Dans cette partie, topo de la vie de Yeshoua depuis sa Naissance. Nul doute qu'il a suivi une éducation Essenienne car c'était la seule communauté qui détestait les honneurs, était opposée donc aux Pharisiens, pratiquait l'ascèse, possédait la Science de la Guérison et appliquait la Loi de Moïse à la lettre en pratiquant la vie Communautaire où tout était partagé. Jean-Baptiste était aussi Essenien. Tous les deux se connaissaient car ils étaient cousins et nul doute que l'apparition de Baptiste dans le monde d'alors était quelque chose de préparé, par les Esseniens même. Yeshoua possédant toutes les aptitudes car le meilleur en préparation chez les thérapeutes, son apparition ne fut pas non plus un hasard. Il faut noter qu'il n'est jamais fait question des Esseniens dans le Nouveau Testament tout comme il n'est jamais fait question des Egyptiens -dont Moïse est pourtant issu- dans l'Ancien Testament. Ce qui est passé sous silence est donc de la plus haute importance pour qui veut comprendre la trame de ces deux destins dont les humains dans leurs Ecritures ont faussé l'existence. Mais l'Humanité porte aujourd'hui le fardeau de ces omissions volontaires, de ces mensonges et de cette Imposture. Car nul ne peut ignorer que ce qui règne aujourd'hui en Israël est à l'opposé de ce que voulurent instaurer les deux prophètes. A savoir la Fraternité.

 

Le vrai christianisme suivant Jésus-Christ 5

 

par Etienne Cabet

Ex-procureur général, ex-député

1848

4ème partie

3ème partie

2ème partie

1ère partie



CHAPITRE II.
DEPUIS SA NAISSANCE JUSQU'A SA PRÉDICATION.

 

§ I. — Naissance de Jésus-Christ.

On prétend que, dès le temps de Moïse, Dieu avait résolu :

  «   D'envoyer un autre Messie, Jésus, son propre Fils ;— de le faire annoncer par Moïse et par les Prophètes; — de le faire naître sous la figure humaine, dans le sein de Marie, jeune fille du Peuple, encore vierge, habitant Nazareth; — de la faire concevoir sans union corporelle avec aucun homme, par la seule influence spirituelle de sa volonté divine, en employant néanmoins l'Ange Gabriel, dans un songe ou rêve, comme l'agent et l'organe de sa parole; — de la faire épouser ensuite par le charpentier Joseph en lui laissant ignorer qu'elle était enceinte: — de lui envoyer de nouveau l'Ange Gabriel, encore dans un songe, pour calmer sa colère quand il découvrirait la grossesse et la conception antérieure au mariage, pour l'empêcher de répudier Marie et de la déshonorer, pour le déterminer au contraire à reconnaître et adopter l'enfant comme son propre fils ; — de la faire accoucher à Betléem, dans une étable, sur de la paille;— d'envoyer de nouveau l'Ange Gabriel à Joseph, toujours dans un songe, pour l'engager à se réfugier en Egypte en emmenant sur un âne Marie et Jésus, pour le soustraire à la barbarie du Roi Hérode qui ordonnera de tuer tous les enfants mâles à Bethléem, afin d'être sûr de tuer le Messie qui pourrait lui ravir sa couronne ;— et de donner a Marie et à Joseph plusieurs autres enfants qui seront les frères et sœurs de Jésus, charpentiers comme leur père, et avec lesquels il sera quelque temps charpentier lui-même.  » (Math., I et II. — Luc, I et II, — Jean, I.)

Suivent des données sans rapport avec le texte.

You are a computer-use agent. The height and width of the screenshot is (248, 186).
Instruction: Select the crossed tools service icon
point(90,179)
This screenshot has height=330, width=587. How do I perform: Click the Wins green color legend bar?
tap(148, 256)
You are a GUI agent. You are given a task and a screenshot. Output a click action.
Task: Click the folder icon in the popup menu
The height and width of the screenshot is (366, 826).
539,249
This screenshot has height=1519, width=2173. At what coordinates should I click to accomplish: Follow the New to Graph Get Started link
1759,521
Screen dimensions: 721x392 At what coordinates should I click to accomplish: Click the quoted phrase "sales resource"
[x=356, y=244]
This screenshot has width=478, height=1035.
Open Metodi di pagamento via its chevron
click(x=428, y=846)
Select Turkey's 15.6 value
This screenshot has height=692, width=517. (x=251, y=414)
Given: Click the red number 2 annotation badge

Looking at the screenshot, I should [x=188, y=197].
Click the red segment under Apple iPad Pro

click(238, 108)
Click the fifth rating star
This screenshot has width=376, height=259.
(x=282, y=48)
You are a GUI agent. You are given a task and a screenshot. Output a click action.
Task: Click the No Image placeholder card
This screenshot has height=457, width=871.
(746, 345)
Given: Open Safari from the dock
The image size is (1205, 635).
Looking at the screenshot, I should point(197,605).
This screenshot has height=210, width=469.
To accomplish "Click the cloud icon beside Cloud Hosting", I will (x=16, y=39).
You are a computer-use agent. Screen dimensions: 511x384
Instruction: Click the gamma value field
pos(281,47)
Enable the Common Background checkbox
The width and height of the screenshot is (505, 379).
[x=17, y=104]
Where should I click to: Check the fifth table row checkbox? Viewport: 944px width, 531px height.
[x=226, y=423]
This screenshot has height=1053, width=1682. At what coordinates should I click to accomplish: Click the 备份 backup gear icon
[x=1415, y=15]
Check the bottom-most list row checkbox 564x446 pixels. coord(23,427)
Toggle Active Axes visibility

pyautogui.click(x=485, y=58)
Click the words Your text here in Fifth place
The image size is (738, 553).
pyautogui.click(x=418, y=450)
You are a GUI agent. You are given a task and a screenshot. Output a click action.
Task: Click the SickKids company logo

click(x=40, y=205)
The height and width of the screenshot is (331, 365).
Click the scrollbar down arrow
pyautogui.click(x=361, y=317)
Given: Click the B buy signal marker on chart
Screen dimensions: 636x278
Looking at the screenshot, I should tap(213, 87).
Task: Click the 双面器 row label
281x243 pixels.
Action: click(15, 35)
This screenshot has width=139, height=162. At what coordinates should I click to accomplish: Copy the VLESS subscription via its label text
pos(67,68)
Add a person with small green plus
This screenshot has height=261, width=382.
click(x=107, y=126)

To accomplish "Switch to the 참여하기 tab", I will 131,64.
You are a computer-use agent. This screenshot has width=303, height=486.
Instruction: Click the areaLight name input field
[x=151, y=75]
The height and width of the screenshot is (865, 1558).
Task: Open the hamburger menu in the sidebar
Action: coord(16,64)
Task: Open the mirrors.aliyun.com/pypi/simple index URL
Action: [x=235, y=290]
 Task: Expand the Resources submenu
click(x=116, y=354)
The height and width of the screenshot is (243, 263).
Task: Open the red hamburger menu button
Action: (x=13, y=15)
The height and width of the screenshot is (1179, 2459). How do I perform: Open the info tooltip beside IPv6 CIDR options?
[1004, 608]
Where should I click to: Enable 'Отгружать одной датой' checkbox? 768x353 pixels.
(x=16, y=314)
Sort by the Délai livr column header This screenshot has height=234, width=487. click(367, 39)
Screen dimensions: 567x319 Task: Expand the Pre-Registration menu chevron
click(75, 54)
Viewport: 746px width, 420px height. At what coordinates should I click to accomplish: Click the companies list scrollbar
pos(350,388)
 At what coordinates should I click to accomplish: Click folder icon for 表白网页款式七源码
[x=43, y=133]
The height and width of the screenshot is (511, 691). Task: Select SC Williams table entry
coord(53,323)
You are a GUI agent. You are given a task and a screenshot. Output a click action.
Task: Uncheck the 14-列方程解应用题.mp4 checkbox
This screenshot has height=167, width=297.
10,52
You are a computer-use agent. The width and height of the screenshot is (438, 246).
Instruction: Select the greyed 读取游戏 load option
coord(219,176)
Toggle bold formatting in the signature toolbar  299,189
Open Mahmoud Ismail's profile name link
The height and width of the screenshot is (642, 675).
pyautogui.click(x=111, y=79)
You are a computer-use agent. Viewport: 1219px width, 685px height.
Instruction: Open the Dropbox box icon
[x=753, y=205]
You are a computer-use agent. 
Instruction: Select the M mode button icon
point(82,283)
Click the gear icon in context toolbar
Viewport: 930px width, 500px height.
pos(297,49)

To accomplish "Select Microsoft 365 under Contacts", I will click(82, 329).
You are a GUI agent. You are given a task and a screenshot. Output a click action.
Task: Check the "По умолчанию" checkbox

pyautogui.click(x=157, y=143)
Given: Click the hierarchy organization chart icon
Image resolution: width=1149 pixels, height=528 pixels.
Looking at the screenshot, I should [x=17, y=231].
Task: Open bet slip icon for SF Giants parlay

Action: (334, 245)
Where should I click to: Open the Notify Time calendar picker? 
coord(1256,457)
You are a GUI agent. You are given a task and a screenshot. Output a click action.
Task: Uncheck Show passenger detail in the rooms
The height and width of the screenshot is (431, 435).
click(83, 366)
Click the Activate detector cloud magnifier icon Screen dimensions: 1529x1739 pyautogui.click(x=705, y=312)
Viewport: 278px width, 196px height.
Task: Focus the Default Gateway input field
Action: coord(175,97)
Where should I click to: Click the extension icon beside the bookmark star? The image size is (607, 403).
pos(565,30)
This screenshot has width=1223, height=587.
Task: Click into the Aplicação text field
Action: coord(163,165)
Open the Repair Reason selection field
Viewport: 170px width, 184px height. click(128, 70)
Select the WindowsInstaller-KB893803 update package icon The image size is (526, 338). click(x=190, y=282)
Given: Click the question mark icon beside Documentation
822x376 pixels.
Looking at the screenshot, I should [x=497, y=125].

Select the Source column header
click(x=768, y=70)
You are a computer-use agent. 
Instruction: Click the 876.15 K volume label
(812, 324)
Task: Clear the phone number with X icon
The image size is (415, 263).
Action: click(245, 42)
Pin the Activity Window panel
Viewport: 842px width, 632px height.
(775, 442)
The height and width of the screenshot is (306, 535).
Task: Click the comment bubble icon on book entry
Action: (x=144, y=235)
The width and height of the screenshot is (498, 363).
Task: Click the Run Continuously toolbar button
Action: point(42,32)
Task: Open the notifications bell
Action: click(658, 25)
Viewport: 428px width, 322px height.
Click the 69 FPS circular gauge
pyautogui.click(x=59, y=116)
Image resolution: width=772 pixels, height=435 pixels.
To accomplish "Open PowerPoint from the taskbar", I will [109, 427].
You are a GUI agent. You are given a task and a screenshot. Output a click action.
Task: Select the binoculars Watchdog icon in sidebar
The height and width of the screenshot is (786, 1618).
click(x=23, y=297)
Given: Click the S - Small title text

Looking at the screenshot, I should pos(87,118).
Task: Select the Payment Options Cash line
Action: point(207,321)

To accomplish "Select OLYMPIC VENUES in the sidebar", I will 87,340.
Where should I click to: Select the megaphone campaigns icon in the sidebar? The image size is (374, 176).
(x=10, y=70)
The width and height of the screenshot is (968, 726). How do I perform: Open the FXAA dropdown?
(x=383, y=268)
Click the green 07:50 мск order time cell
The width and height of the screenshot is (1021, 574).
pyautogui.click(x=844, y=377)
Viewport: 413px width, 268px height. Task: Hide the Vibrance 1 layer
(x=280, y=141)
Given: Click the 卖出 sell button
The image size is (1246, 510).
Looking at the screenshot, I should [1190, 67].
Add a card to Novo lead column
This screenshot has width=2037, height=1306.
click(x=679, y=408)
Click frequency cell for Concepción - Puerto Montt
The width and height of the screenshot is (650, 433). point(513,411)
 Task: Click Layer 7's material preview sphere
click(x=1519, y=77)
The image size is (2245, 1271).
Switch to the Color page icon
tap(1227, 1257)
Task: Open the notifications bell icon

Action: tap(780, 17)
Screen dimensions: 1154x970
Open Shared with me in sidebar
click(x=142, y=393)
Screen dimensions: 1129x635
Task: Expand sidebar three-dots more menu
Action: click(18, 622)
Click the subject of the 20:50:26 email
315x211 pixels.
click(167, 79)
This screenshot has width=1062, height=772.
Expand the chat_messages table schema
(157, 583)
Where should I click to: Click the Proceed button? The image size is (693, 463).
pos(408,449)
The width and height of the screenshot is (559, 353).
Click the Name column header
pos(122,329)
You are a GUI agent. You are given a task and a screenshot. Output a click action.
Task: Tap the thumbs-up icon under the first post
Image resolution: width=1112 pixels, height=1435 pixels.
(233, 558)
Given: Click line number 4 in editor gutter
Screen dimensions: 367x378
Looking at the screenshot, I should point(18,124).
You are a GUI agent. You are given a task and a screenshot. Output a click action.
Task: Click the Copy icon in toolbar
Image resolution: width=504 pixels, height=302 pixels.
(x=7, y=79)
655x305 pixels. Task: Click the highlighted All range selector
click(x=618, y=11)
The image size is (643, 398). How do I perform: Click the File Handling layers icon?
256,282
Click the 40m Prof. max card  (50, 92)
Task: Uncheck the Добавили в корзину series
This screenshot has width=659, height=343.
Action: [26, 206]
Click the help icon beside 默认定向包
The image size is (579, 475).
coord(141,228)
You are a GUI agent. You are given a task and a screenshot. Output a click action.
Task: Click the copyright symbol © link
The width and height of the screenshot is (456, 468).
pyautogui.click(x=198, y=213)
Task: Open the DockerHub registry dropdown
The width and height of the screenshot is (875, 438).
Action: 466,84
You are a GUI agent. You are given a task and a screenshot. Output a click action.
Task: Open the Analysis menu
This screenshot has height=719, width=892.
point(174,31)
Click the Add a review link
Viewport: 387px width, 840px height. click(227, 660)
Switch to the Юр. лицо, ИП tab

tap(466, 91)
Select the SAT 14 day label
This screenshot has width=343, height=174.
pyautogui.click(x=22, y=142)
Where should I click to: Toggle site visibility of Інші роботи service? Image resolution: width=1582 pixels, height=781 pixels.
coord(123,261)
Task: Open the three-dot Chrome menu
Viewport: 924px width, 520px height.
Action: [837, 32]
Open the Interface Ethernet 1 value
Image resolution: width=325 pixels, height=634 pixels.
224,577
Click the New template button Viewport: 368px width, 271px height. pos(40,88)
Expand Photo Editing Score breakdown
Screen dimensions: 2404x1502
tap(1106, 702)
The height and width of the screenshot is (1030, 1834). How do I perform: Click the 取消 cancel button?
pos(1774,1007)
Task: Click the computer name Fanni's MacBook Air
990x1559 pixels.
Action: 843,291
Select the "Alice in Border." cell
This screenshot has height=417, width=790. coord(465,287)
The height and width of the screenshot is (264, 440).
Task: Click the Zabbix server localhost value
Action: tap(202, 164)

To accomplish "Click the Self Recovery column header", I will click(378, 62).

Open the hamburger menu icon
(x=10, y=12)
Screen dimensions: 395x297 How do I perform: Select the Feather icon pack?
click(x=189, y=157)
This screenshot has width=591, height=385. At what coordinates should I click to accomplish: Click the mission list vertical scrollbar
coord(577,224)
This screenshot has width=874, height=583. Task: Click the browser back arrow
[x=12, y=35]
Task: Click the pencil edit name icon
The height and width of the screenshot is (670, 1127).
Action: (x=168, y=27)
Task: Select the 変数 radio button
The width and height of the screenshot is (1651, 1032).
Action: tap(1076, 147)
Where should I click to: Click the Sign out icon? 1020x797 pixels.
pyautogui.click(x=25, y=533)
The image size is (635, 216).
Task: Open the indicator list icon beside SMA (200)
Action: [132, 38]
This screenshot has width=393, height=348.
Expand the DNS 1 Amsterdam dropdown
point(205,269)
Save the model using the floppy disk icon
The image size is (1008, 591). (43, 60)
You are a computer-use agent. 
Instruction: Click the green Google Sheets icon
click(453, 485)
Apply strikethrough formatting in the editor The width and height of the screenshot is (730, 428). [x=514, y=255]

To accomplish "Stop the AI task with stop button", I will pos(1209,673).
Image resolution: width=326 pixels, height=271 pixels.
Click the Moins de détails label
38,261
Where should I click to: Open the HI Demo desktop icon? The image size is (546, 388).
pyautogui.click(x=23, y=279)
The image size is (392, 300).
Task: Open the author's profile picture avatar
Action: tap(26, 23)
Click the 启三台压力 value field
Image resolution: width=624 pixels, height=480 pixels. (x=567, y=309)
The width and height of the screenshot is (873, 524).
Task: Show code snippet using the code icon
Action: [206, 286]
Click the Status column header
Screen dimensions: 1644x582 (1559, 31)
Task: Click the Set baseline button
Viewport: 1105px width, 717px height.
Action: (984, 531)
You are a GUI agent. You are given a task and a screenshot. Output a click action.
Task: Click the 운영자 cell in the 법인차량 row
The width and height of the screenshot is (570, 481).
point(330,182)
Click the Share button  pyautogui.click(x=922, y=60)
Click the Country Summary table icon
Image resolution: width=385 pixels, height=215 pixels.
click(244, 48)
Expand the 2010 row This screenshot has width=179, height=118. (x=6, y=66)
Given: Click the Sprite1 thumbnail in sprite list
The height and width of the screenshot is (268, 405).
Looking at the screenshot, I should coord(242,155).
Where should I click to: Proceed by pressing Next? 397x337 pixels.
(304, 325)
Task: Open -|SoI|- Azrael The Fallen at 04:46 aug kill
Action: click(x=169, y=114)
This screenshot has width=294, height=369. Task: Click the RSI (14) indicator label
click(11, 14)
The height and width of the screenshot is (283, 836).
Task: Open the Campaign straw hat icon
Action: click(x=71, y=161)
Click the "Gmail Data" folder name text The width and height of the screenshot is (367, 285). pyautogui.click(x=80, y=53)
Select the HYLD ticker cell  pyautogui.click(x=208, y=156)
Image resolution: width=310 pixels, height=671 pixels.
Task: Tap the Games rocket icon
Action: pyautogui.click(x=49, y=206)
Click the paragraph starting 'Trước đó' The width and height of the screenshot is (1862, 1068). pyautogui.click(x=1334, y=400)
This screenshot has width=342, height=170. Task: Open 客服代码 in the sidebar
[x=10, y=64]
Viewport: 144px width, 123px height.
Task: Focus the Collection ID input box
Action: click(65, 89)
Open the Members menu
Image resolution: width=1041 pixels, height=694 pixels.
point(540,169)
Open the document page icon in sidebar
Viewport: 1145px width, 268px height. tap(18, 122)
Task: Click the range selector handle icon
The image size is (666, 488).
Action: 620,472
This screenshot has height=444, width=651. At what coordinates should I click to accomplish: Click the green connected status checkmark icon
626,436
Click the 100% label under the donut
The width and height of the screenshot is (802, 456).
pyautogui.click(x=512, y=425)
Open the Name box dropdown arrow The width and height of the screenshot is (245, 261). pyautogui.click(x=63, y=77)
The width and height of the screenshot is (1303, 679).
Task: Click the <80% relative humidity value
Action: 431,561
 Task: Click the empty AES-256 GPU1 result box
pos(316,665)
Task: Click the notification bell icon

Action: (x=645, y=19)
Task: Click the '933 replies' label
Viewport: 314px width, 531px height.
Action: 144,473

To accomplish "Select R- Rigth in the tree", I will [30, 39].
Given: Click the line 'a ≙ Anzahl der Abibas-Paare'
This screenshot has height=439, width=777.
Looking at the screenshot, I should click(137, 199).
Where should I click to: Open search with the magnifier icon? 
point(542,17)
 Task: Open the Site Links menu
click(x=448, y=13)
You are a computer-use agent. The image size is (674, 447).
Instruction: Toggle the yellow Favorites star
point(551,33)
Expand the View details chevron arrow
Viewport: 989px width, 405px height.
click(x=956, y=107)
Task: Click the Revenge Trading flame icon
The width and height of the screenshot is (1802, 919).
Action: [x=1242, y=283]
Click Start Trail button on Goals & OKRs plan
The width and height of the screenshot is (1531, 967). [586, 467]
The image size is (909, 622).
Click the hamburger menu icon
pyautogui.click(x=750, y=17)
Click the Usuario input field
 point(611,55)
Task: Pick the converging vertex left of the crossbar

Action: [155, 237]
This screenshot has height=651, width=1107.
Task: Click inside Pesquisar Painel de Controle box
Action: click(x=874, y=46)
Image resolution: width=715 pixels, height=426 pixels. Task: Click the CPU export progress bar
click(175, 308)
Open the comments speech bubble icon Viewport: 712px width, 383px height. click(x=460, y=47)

Voilà les faits racontés par les Évangélistes : nous les acceptons. Maintenant, réfléchissons et raisonnons !

Quand Dieu veut accorder à une femme l'honneur d'être la MERE du Messie, qui choisit-il ? Est-ce une Princesse ? UneVierge noble et riche? Non! c'est une jeune fille du Peuple, pauvre et obscure !

Qui choisit-il pour PÈRE adoptif ? Est-ce un Empereur romain , un Roi, un Pontife, un Sénateur, un Prêtre, un riche ? Non ! c'est un pauvre charpentier, qui donnera pour FRÈRES à Jésus d'autres charpentiers !

Où fait-il naître Jésus ? Dans un palais et sur la pourpre ? Non ! dans une étable, sur la paille, dans la persécution et la proscription !

Il fait naître le Messie, son fils bien-aimé, parmi les prolétaires, les pauvres, les travailleurs, les persécutés et les proscrits !

Il fait jouer au Roi le rôle d'un égoïste et d'un barbare qui, pour conserver son trône et sa dynastie, veut faire massacrer tous les enfants d'une de ses provinces, afin de tuer l'Enfant-Dieu et de l'empêcher de faire le jalut et le bonheur de l'Humanité ! Quel abominable Roi que cet Hérode!

§ II. — Noms de Jésus.


Les Évangélistes affirment que Dieu a résolu :

 

De faire nommer son fils tantôt Emmanuel (mot qui signifie Dieu avec vous), tantôt Jésus (mot qui signifie Sauveur), tantôt Christ ou le Christ (mot qui signifie Messie, Oint du Seigneur, Sacré ou consacré à Dieu, Roi, Pontife, Chef ou Conducteur du Peuple), tantôt Jésus-Christ, tantôt Nazaréen (consacré à Dieu ou habitant de Nazareth). » (Math. , I et II.)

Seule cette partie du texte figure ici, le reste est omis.